I won’t deny it, it’s appealing. But whenever I consider hiring someone to do household chores so I can do X, I feel hesitant. I think about someone coming into my home, dusting my bookshelves, cleaning the kitchen counters, hoovering the living room, and I shudder. Sure, it could just be that I’m uncomfortable with the idea of a stranger coming into my house. But I think it’s more than that.

Deep down, I think there’s some benefit to these seemingly mundane tasks. There’s some value in keeping my own house in order, something psychologically soothing about being the custodian of my own living space. Looking after my own habitat is eminently human, and it strikes me as somewhat un-human to refuse to personally attend to the cleanliness and order of my own home.

The idea of outsourcing the domestic minutiae is an example of the battle between presence and productivity. But what the proponents of productivity—the time milkers—refuse to acknowledge is that worthless activities are valuable because of their apparent worthlessness. 

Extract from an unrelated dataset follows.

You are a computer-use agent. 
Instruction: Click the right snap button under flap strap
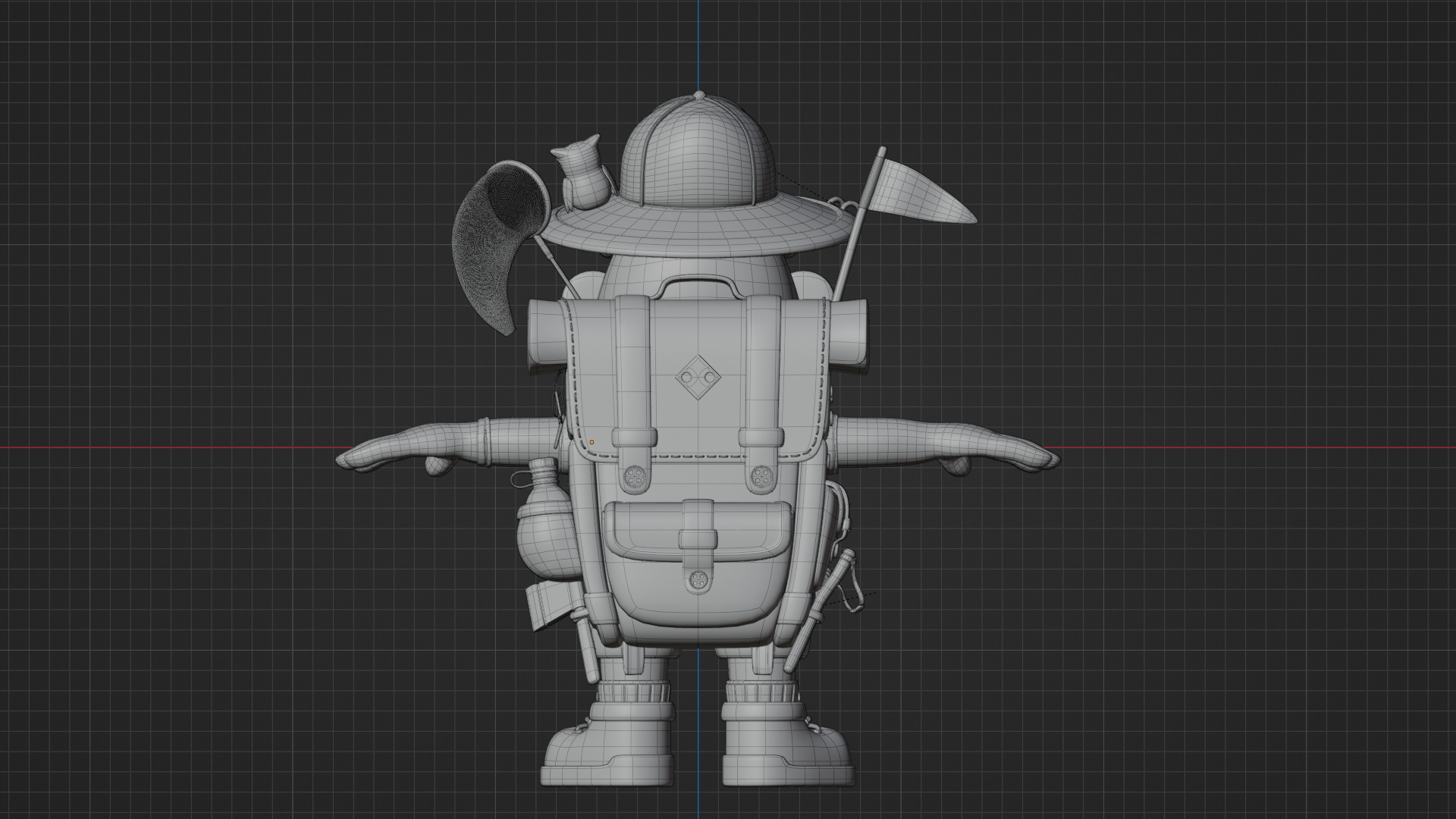761,477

In the Harry Potter series, Sirius Black says that you should judge a man not by how he treats his equals, but by how he treats his lessers. In the same way, we can judge someone’s quality of life by their engagement with “worthless” tasks. I mean, is it really a good life if you don’t have—or won’t give yourself—the freedom to do the washing up? Isn’t a life without the contrast of these everyday, mundane tasks a barren life?